* WHAT NEEDS TO BE DONE
Sort through the entries below and pull out lines containing the word "screenshot".

· · · · · · ·

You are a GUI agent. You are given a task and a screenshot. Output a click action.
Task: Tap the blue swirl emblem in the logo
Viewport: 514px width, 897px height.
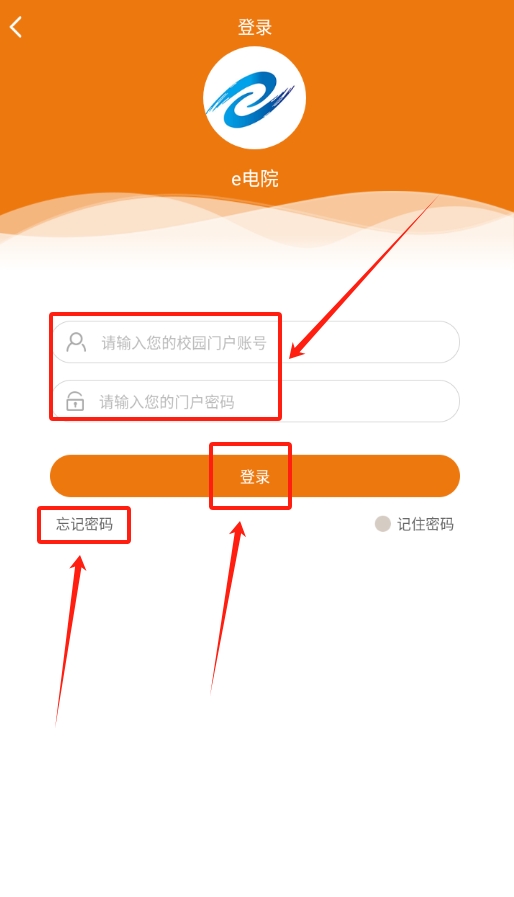click(x=250, y=100)
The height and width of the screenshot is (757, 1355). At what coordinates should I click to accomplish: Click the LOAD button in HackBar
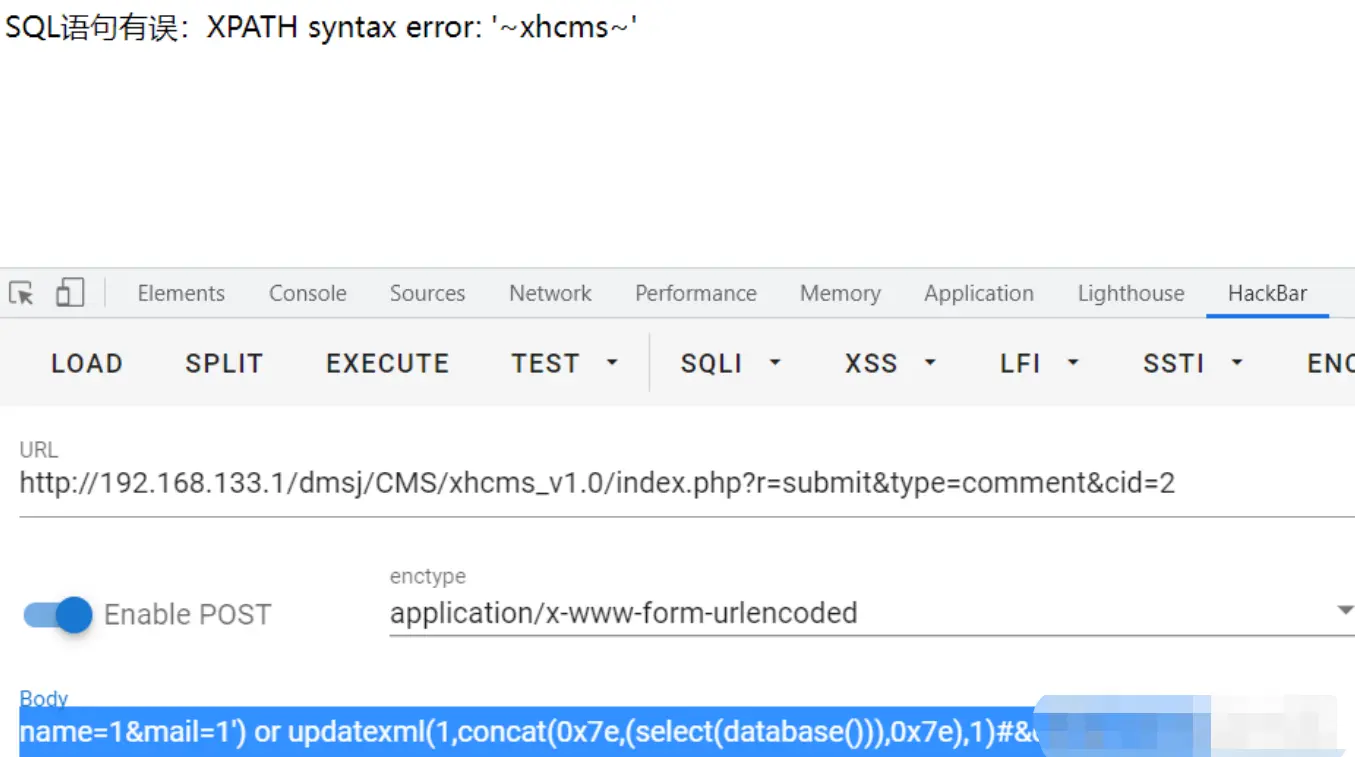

· · · · · · ·

* REPLY
You are a GUI agent. You are given a task and a screenshot. Output a click action.
The height and width of the screenshot is (757, 1355). At what coordinates should I click to accomplish: Click the LOAD button in HackBar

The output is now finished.